- The data:
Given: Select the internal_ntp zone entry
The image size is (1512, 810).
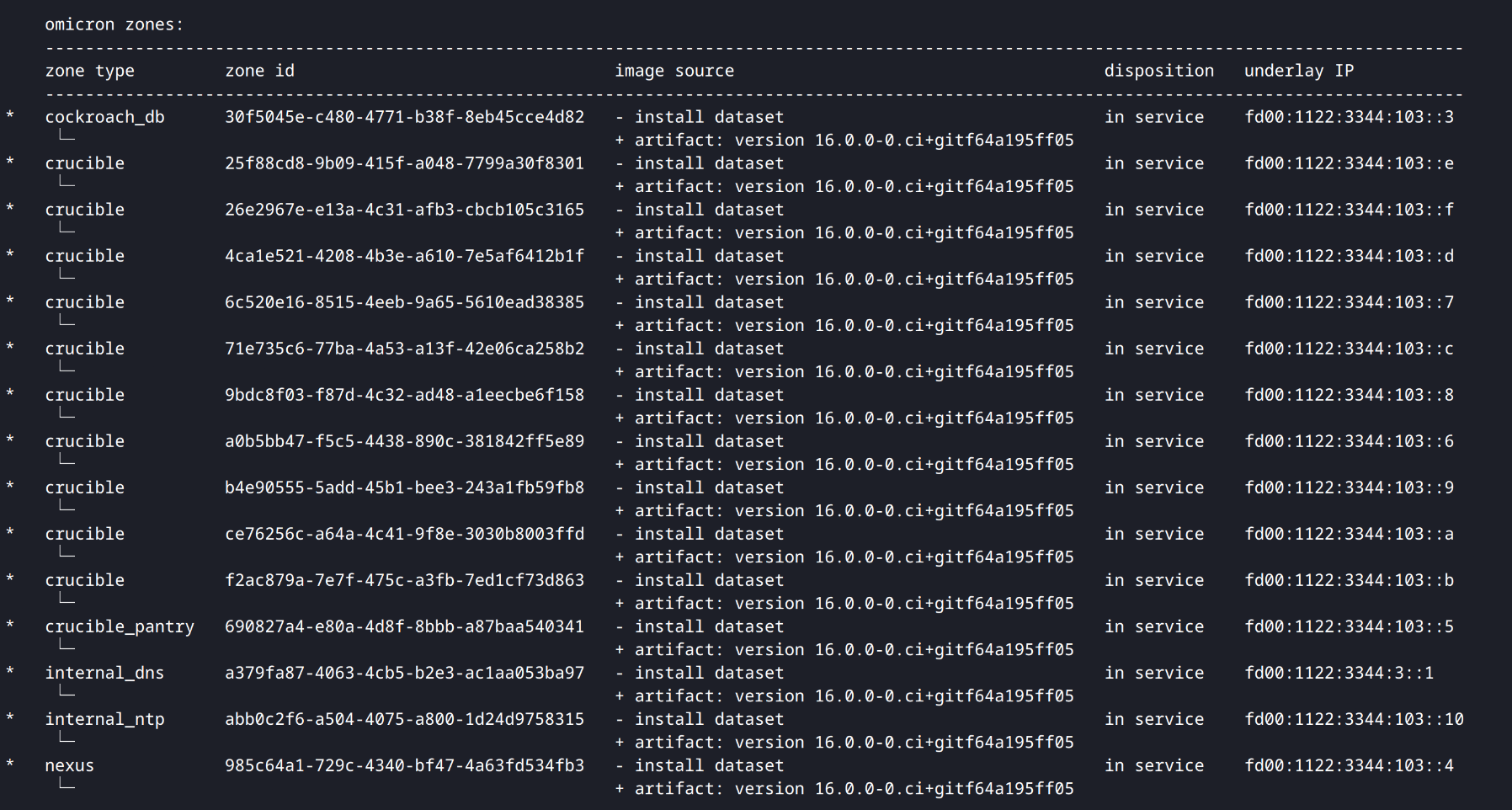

---

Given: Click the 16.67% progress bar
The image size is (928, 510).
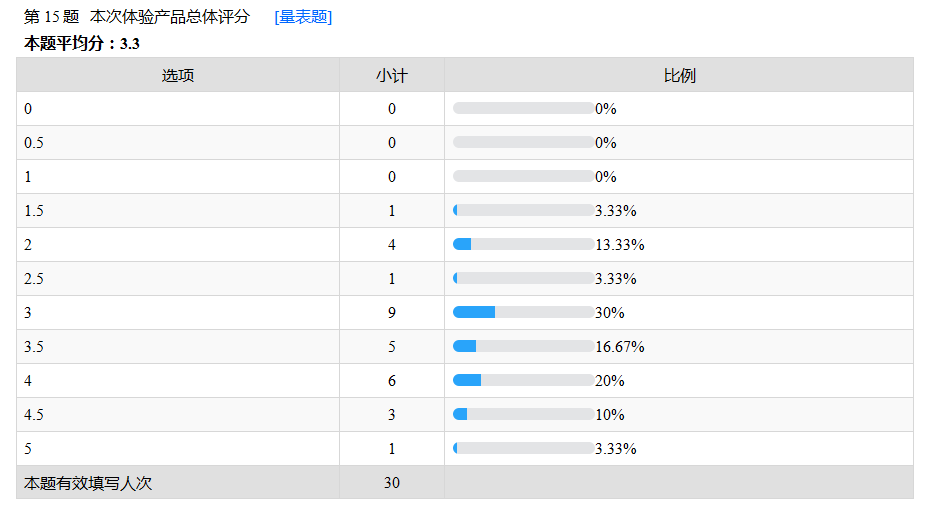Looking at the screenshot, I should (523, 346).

- What you should do: Look through the data above and return exactly the lines from the one that contains "Given: Select the internal_ntp zone entry" to the one that contains "The image size is (1512, 810).", inclusive, with nothing else.

- Problem solution:
Given: Select the internal_ntp zone entry
The image size is (1512, 810).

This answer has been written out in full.